CollationStatus
Introduction
Collation in Postgres is actually two closely-related subsystems:
1. Text ordering: sort order for ORDER BY, and semantics of < <= >= >.
2. Casing and Character Classification: case conversion, case folding, and pattern matching (ILIKE, regex [[:alpha:]], etc.) semantics.
What follows is an outline of recent progress, and a general direction for the future.
Builtin Provider
The builtin provider was introduced in version 17 and offers locales that use code point ordering semantics combined with Unicode casing and character classification.
Code point ordering is not a natural language collation, so it's not ideal for human consumption, but has the following advantages:
- Much faster, exactly like the "C" locale
- Stable ordering, which avoids index inconsistencies
- Better for interacting consistently with other systems without needing to coordinate the collation library versions. This makes it less likely to cause problems with FDWs, some kinds of TableAMs or IndexAMs, etc.
Meanwhile, it still offers the natural language semantics for casing and pattern matching, and those semantics are based directly on Unicode which is updated with each major version.
Improved Database Collation & Multibyte Support
In version 19, the database default collation is used consistently by other subsystems, like Full Text Search. .Previously, many parts of Postgres still depended on the global libc locale, which could be confusing for users who chose ICU or builtin as the locale provider.
Similarly, there's better multibyte support, for instance when extracting ILIKE prefixes to use as an index key, and in the fuzzystrmatch contrib module.
Code Organization
The code has gone through several major refactoring efforts to fully define the semantics of each provider in method tables. Previously, the semantics were mostly defined by branching on the provider kind at the call site.
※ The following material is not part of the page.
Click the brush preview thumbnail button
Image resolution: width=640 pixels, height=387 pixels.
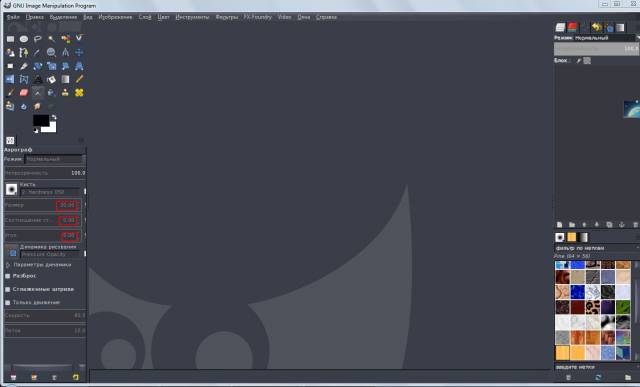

By using method tables, it draws better boundaries of responsibility, so that the callers do not need to understand or make assumptions about each provider. It also makes it much easier to introduce a new provider or replace an existing provider, which could be extensible in the future.
Future
- Built-in case insensitive collation?
- Avoid pushing natural language collation into lower layers (i.e. indexes)?
- Dependency tracking, versioning, and migration to new provider versions?
- Extensible providers?